▶ **Exercise directions**: Where a line has odd spacing or punctuation, keep it; transcribe all the entries exactly.

Start of Data for analysis

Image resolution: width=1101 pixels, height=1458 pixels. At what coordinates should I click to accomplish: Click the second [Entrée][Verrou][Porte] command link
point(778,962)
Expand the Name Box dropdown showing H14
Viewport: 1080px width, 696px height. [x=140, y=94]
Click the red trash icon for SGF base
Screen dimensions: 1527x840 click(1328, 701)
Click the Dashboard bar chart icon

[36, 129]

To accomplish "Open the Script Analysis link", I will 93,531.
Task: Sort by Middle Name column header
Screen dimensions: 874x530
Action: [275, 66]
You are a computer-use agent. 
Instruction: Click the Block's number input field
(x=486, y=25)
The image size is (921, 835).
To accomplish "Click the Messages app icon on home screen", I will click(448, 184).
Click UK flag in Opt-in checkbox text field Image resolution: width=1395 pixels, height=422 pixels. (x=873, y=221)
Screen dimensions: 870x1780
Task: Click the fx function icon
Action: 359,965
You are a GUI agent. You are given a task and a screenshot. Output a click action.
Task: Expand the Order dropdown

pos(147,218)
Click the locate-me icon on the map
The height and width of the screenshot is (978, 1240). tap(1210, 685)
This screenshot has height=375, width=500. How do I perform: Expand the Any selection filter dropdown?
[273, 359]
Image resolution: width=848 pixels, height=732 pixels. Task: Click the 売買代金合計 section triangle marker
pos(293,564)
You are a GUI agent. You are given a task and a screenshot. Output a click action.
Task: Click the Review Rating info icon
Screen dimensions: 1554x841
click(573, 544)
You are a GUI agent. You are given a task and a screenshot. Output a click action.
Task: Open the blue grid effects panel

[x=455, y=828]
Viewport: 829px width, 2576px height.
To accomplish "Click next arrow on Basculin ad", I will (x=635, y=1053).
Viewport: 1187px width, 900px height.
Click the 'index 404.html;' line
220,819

End of Data for analysis

▶ **Solution for this task**:
Image resolution: width=1101 pixels, height=1458 pixels. At what coordinates should I click to accomplish: Click the second [Entrée][Verrou][Porte] command link
point(778,962)
Expand the Name Box dropdown showing H14
Viewport: 1080px width, 696px height. [x=140, y=94]
Click the red trash icon for SGF base
Screen dimensions: 1527x840 click(1328, 701)
Click the Dashboard bar chart icon

[36, 129]

To accomplish "Open the Script Analysis link", I will 93,531.
Task: Sort by Middle Name column header
Screen dimensions: 874x530
Action: [275, 66]
You are a computer-use agent. 
Instruction: Click the Block's number input field
(x=486, y=25)
The image size is (921, 835).
To accomplish "Click the Messages app icon on home screen", I will click(448, 184).
Click UK flag in Opt-in checkbox text field Image resolution: width=1395 pixels, height=422 pixels. (x=873, y=221)
Screen dimensions: 870x1780
Task: Click the fx function icon
Action: 359,965
You are a GUI agent. You are given a task and a screenshot. Output a click action.
Task: Expand the Order dropdown

pos(147,218)
Click the locate-me icon on the map
The height and width of the screenshot is (978, 1240). tap(1210, 685)
This screenshot has height=375, width=500. How do I perform: Expand the Any selection filter dropdown?
[273, 359]
Image resolution: width=848 pixels, height=732 pixels. Task: Click the 売買代金合計 section triangle marker
pos(293,564)
You are a GUI agent. You are given a task and a screenshot. Output a click action.
Task: Click the Review Rating info icon
Screen dimensions: 1554x841
click(573, 544)
You are a GUI agent. You are given a task and a screenshot. Output a click action.
Task: Open the blue grid effects panel

[x=455, y=828]
Viewport: 829px width, 2576px height.
To accomplish "Click next arrow on Basculin ad", I will (x=635, y=1053).
Viewport: 1187px width, 900px height.
Click the 'index 404.html;' line
220,819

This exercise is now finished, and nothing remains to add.